Ship the safety net before the change.
You're about to modify existing behavior and want to ensure you don't break anything, but adequate test coverage doesn't exist yet. This technique is the responsible precursor to any risky refactoring or behavior change.
You'll recognize the need when you look at a piece of code you need to modify and realize you can't answer the question "how will I know if I broke something?" If the answer is "I won't know," then the first PR is adding tests — not making the change.
This applies whenever you're dealing with legacy code that grew without tests, critical business logic that has never been verified, or a module that "just works" but nobody is sure why. The instinct to jump straight into the refactor is almost always wrong. The investment in characterization tests is the thing that makes every subsequent PR safe to ship.
The discipline is in PR 1: you're not writing tests for how the code should work — you're writing tests that describe how it currently works, including any quirks and edge cases. If every test in PR 1 passes without touching a single line of production code, you've succeeded.
How this looks in your git history:
The team needs to refactor a billing calculation module that computes invoice totals with complex rules for prorated charges, volume discounts, and tax exemptions. The module has no tests and the team doesn't fully understand all the edge cases.

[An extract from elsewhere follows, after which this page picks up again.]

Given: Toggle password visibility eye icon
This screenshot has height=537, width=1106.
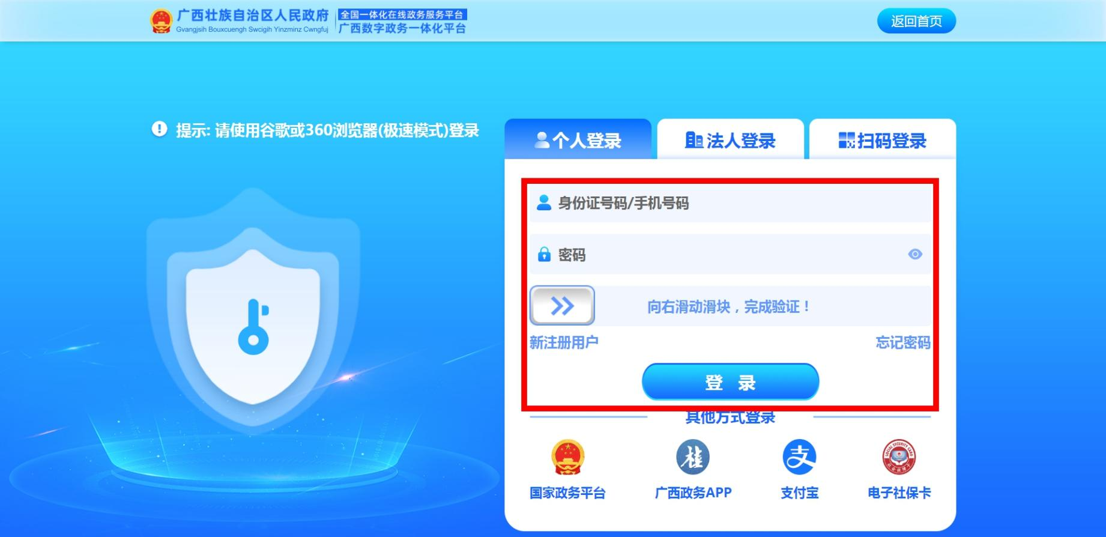Looking at the screenshot, I should 914,254.
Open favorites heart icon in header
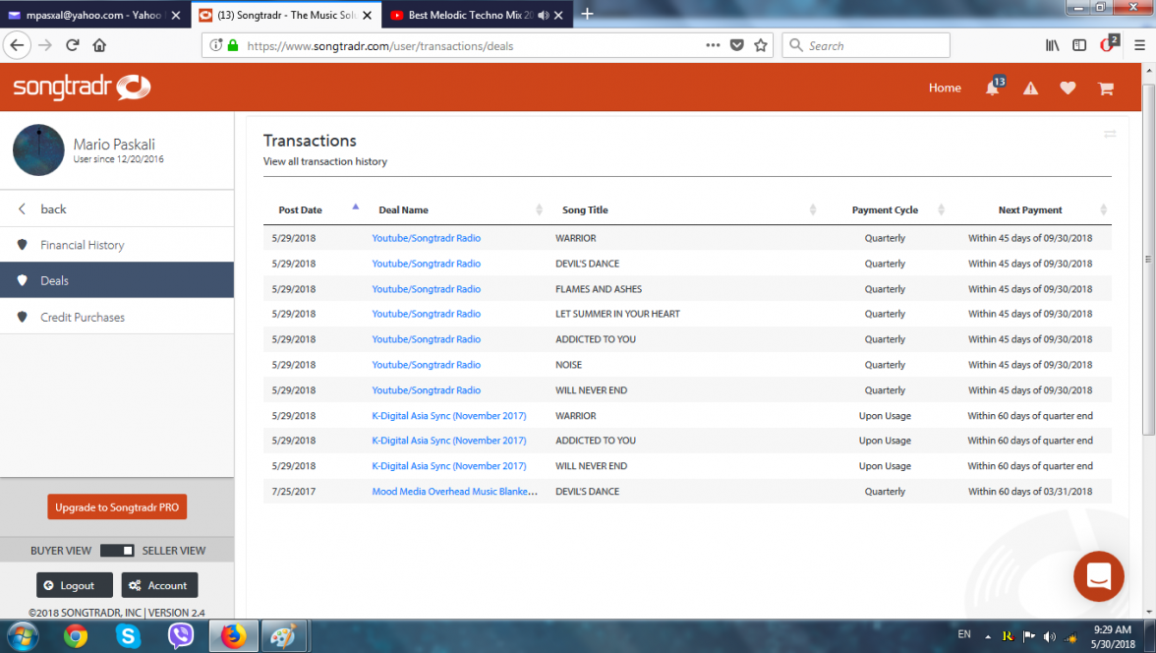This screenshot has width=1156, height=653. coord(1068,89)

Before touching the logic, we'll add comprehensive characterization tests that document the current behavior. Then we'll refactor with confidence — knowing the tests will catch any regression.

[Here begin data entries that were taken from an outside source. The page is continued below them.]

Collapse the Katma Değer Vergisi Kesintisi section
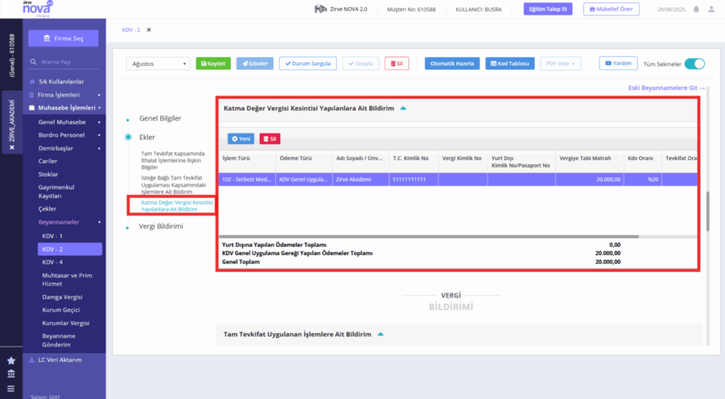 coord(403,108)
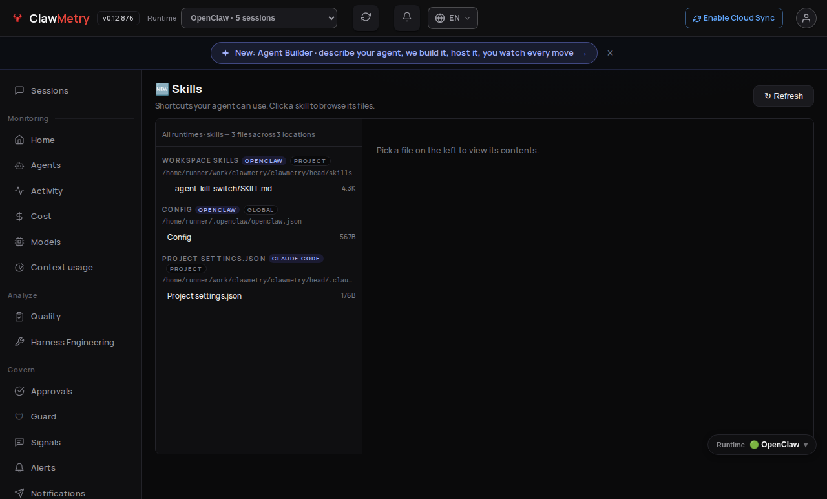
Task: Click the Refresh skills button
Action: [784, 96]
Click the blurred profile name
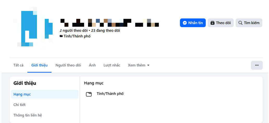Image resolution: width=269 pixels, height=123 pixels. coord(109,23)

Before changing a single line of production code, we write a comprehensive test suite that documents exactly how calculateInvoice() behaves today — including edge cases we might not fully understand.
Every test is written to pass against the existing, untouched implementation. The goal isn't to verify that the code is correct; it's to create a regression net. If any of these tests fail after a code change, something changed — and now we know about it.
Note the test helpers (makeCustomer, makeItem) that reduce boilerplate and make each test case express only what's different. The helpers also make it easy to add more cases later.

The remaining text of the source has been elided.